LOGLINE: After Judd Casper is unceremoniously dumped, he joins a support group for Codependents Anonymous and meets a cast of characters struggling in their relationships, or the lack thereof. A single-camera dramedy, Misery Loves Company explores the many different facets of love, dating, and heartbreak.

Misery Loves Company is the most personal thing I've ever written. The heart of the series revolves around this unlikely group of lonely hearts who come together to form a makeshift family. At the center of that ensemble is Judd and Noel. I loved the idea of watching a friendship develop between an incurable optimist and a staunch romantic pessimist and have been trying to work the fourth act reveal — Judd lying to his ex-girlfriend about having a fatal brain aneurysm in a misguided attempt at a romantic reconciliation — into a script for a long time. That's a ludicrous but maddeningly human impulse that (hopefully) illustrates the lunacy a broken heart can engender.

Stevie:
Listen, baby, no offense...
Allan:
None taken.
Stevie:
... but you are a straight-up simpleton. Without me you'd fall down a well or be talked into joining a cult.
Allan:
It’d be rude not to at least listen to what the cult man had to say.
Noel:
Or cult woman.
Judd:
I’d kill for the confidence of a Scientologist. I bet they don’t even bother waiting in line for gum.
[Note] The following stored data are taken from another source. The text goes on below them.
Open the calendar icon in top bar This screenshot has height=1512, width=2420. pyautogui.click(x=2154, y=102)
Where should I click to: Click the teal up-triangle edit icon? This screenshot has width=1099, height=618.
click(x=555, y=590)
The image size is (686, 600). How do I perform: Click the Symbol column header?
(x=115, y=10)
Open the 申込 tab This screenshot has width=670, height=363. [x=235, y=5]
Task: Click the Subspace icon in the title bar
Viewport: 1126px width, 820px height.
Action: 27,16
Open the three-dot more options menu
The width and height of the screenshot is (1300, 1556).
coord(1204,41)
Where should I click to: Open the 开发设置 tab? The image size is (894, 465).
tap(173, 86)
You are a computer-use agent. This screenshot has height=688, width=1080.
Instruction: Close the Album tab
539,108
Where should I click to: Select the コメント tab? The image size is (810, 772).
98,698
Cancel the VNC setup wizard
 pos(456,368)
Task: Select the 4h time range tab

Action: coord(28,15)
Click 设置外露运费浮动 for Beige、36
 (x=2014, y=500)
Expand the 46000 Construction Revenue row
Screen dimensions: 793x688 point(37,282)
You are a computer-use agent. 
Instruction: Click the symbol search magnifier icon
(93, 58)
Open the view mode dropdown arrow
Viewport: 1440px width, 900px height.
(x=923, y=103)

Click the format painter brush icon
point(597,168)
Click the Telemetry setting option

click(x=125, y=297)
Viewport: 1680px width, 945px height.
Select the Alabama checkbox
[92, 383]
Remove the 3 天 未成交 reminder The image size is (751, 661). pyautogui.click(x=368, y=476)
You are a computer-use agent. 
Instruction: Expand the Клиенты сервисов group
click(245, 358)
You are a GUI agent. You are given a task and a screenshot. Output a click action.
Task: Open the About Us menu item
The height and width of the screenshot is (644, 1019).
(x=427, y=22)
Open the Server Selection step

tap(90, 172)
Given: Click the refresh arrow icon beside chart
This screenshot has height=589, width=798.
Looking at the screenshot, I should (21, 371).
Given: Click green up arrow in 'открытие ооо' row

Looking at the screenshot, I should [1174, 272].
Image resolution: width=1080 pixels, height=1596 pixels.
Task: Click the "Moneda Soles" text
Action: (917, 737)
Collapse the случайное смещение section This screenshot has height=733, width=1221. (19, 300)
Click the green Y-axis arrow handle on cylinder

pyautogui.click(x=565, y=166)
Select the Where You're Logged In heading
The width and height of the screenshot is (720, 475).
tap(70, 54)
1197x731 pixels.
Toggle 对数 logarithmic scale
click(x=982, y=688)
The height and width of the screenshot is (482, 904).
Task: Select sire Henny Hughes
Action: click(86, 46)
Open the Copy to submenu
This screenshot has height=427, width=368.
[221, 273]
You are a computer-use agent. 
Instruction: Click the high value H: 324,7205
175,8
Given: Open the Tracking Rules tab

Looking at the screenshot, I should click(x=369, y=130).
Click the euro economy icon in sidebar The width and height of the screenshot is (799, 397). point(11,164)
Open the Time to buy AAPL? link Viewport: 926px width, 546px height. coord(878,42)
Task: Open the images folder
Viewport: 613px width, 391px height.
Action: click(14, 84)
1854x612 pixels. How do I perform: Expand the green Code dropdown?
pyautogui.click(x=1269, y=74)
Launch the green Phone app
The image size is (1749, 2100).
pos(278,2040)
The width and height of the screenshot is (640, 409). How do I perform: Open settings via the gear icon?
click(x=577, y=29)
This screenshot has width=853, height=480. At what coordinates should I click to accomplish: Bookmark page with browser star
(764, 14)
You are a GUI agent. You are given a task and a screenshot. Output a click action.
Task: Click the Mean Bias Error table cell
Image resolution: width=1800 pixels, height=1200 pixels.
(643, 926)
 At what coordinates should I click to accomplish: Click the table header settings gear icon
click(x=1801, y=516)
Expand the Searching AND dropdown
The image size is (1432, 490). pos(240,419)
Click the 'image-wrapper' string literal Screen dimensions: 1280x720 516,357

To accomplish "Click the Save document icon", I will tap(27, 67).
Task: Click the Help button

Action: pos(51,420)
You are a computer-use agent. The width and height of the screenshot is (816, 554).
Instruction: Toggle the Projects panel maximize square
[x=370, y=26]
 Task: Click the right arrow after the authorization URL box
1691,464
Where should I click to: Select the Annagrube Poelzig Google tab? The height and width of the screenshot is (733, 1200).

At its core, the script deals with our inherent inability to let go. Some people can go from relationship to relationship while others have difficultly making genuine connections so when they do and it doesn't work out it takes FOREVER to move on; the same principle can be applied professionally. Three of the characters are named after actors from Semi-Charmed Life, so I guess I'm doomed to drop these people into every TV pilot I ever write like I'm trapped inside some sort of literary Quantum Leap of my own creation.

Oh boy.

The reason this script is so personal is because it came at a time in my life when after years of uncertainty I thought my professional and personal life were finally beginning to take shape. But that shape eventually transformed into a rhombus, which, as we all know, is the dumbest of shapes.

Grow up, rhombi.

Aunt Peggy:
That’s your cousin Peggy, who was an adult lifeguard on a Christian cruise ship. She was recently let go if you must know.
Mateo:
Nope. Didn’t ask and could not care less.
Aunt Peggy:
She stole linens and sold them on the mainland. Decorative soaps, too.
Nia:
That doesn’t seem very Christian.
Aunt Peggy:
Lucifer is notoriously nautical, Nia.
Mateo:
I don’t wanna talk to you anymore.

Judd came within inches to what he perceived to be the perfect life and he lost it, which drives him to an impulsive act of stupidity. Also, I feel the need to state that none of this happened in real life. Actually, that's not entirely accurate. I didn't lie to my ex-girlfriend about dying (YET), but I actually did go to a CODA outing for research. A friend of mine had previously gone to a meeting and that's what kind of kickstarted the whole idea. Unfamiliar with CODA, I accompanied her to a meeting to (respectfully) check it out. During the sharing portion, the person next to me courageously told a very personal, immensely sad story (different from what's in my script, obviously). When she concluded, I was next. 

She had a life and death story of genuine pain and suffering, and I had a bee in my bonnet because a girl I used to like wouldn't email me back. 

Much like the Noel character in the script, I declined to share.